* _PROMPT_: What is needed is a word-for-word copy of every record below, minus the pictures.

Stored data entries

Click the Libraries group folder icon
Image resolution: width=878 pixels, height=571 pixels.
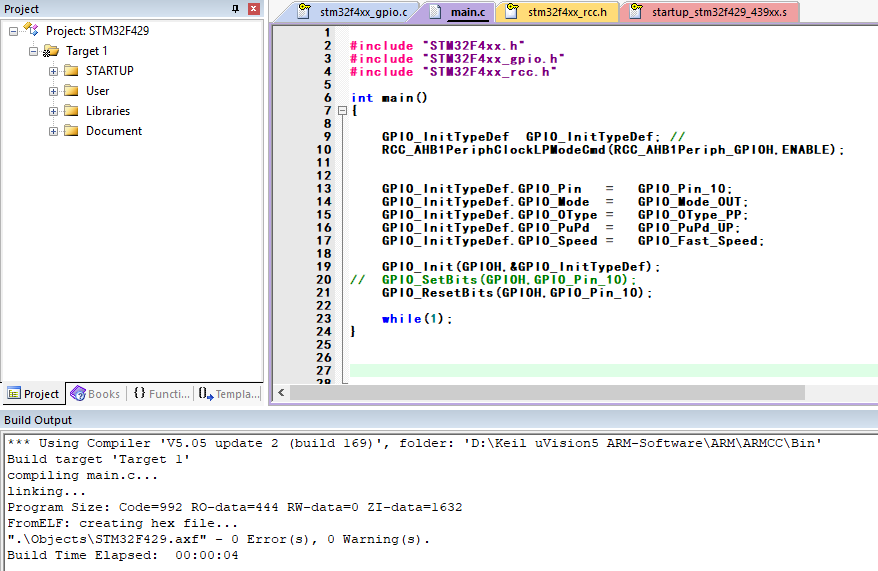71,111
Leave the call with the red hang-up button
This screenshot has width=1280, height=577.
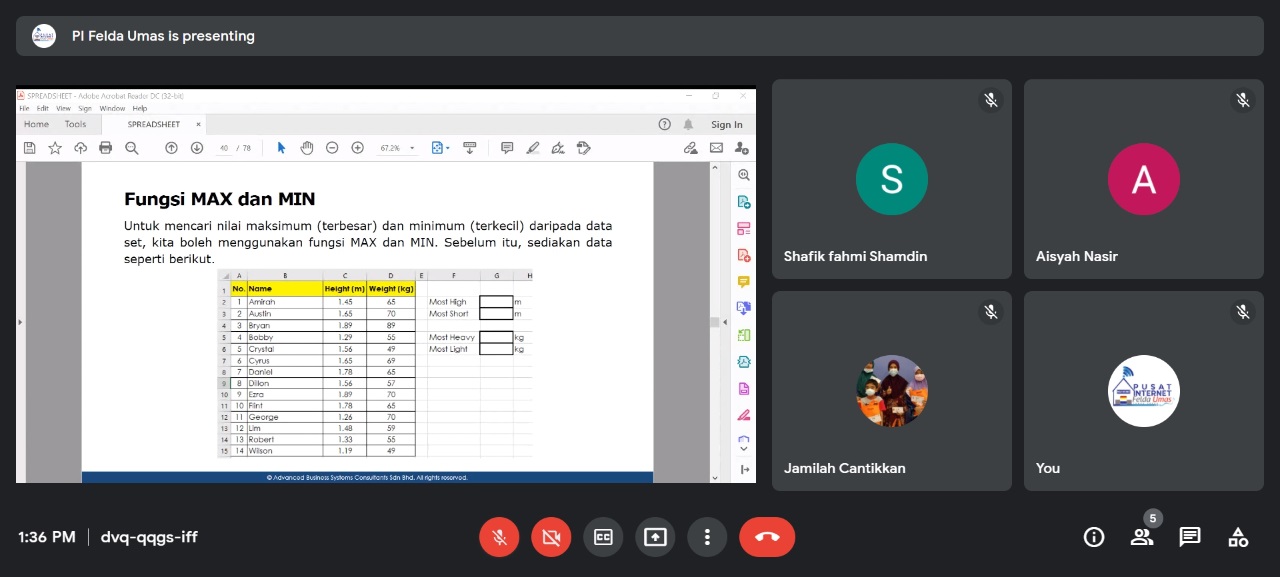[x=767, y=537]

* _TASK OUTPUT_:
Click the Libraries group folder icon
Image resolution: width=878 pixels, height=571 pixels.
71,111
Leave the call with the red hang-up button
This screenshot has width=1280, height=577.
[x=767, y=537]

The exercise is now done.